• YOUR GOAL: Change "Add New" to "Create New" throughout the items below and reproduce all of them otherwise unchanged, leaving out the pictures.

* BEGIN SUPPLIED MATERIAL *

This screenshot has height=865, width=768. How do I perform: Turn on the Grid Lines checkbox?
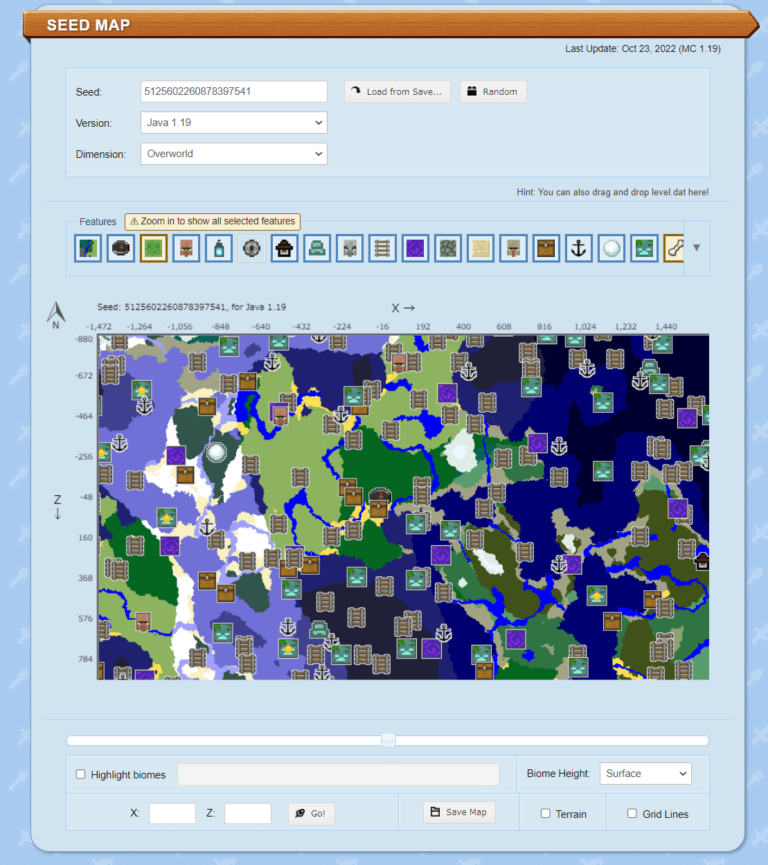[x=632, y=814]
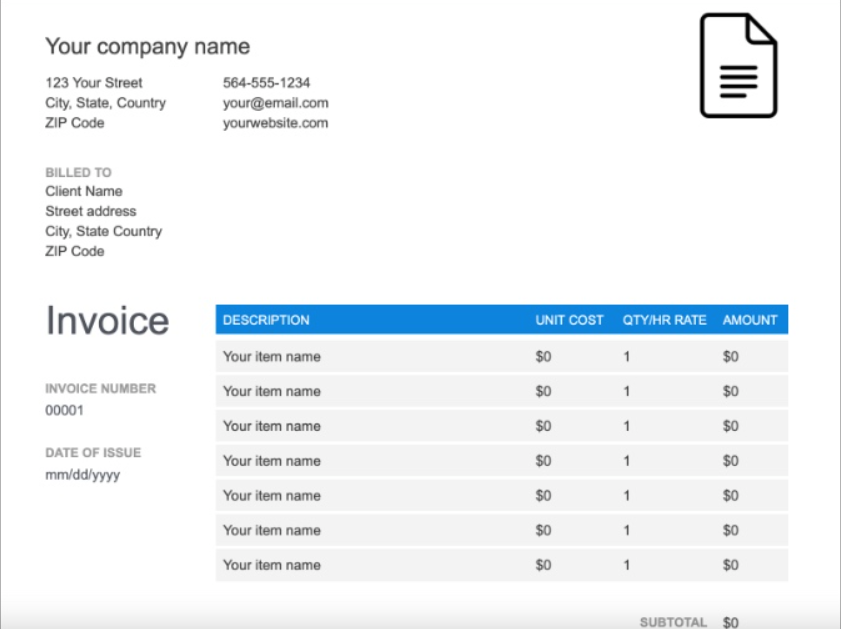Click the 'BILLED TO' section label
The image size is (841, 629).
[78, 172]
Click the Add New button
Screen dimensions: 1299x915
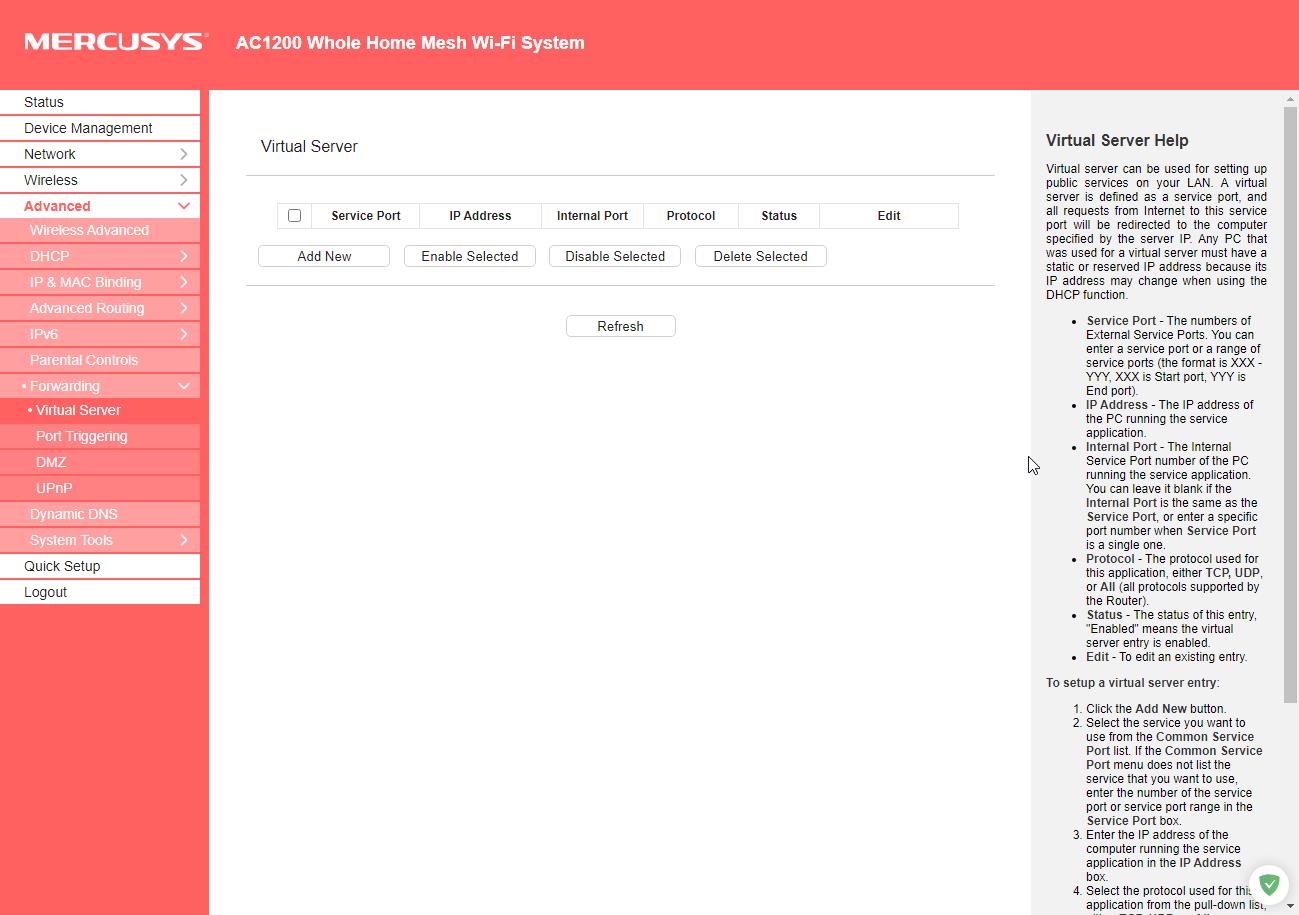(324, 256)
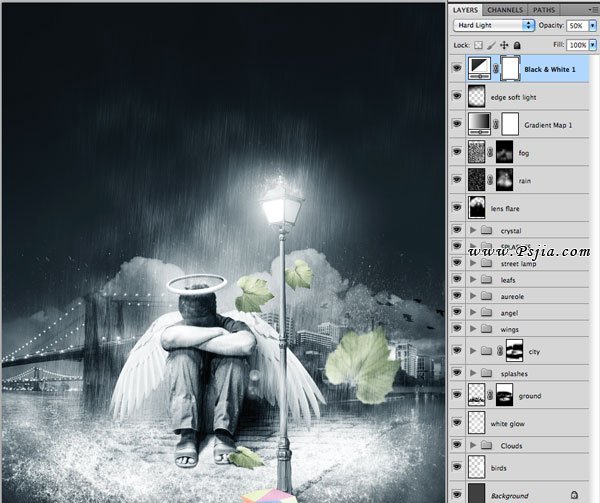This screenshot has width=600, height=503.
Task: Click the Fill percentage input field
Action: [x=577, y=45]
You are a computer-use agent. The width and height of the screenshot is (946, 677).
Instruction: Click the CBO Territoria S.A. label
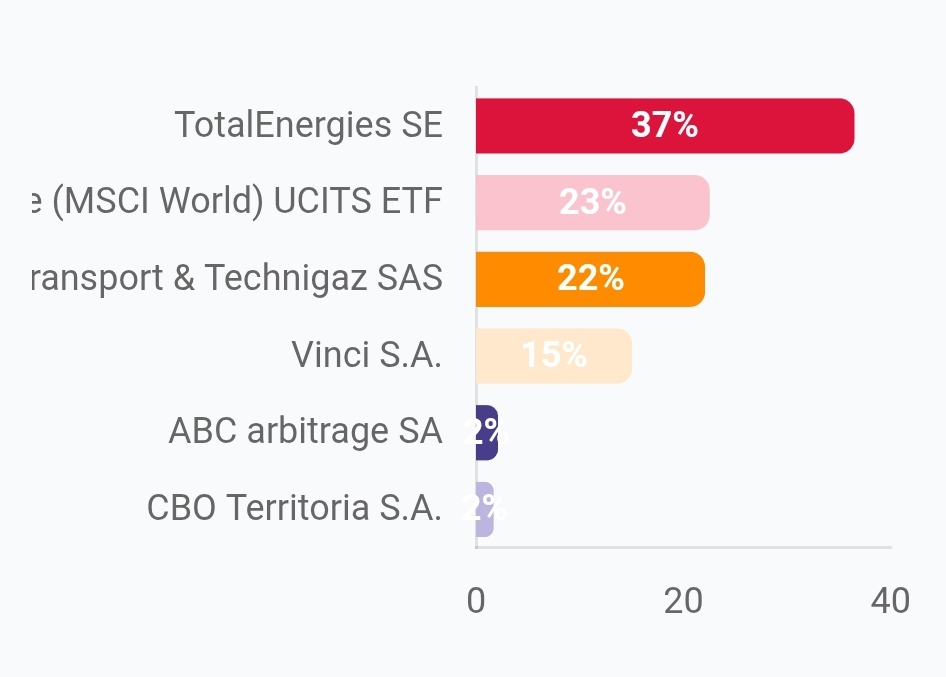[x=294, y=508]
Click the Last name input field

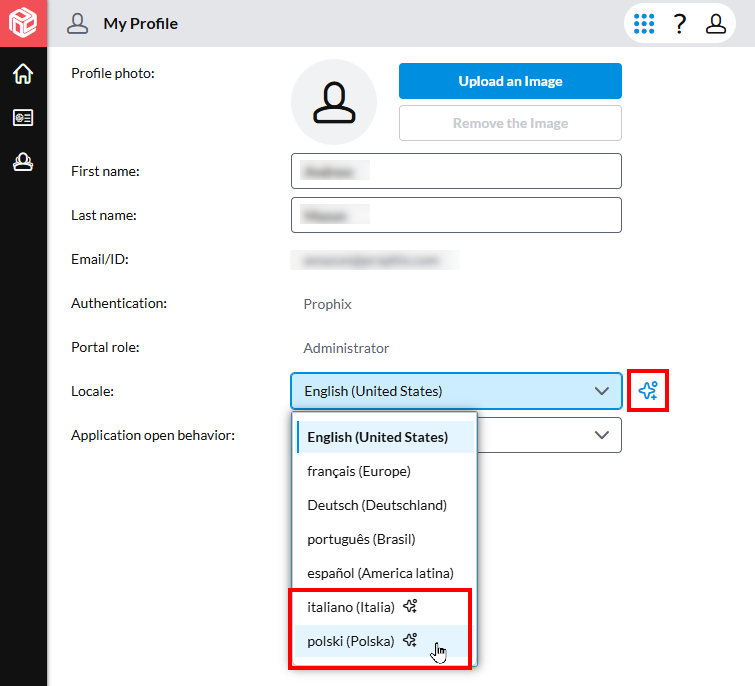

* END SUPPLIED MATERIAL *

• SOLVED PROBLEM:
This screenshot has height=865, width=768. How do I perform: Turn on the Grid Lines checkbox?
[x=632, y=814]
Click the 'BILLED TO' section label
The image size is (841, 629).
[78, 172]
Click the Create New button
Screen dimensions: 1299x915
(324, 256)
This screenshot has width=600, height=503.
Task: Click the Fill percentage input field
Action: [x=577, y=45]
You are a computer-use agent. The width and height of the screenshot is (946, 677).
Instruction: Click the CBO Territoria S.A. label
[x=294, y=508]
Click the Last name input field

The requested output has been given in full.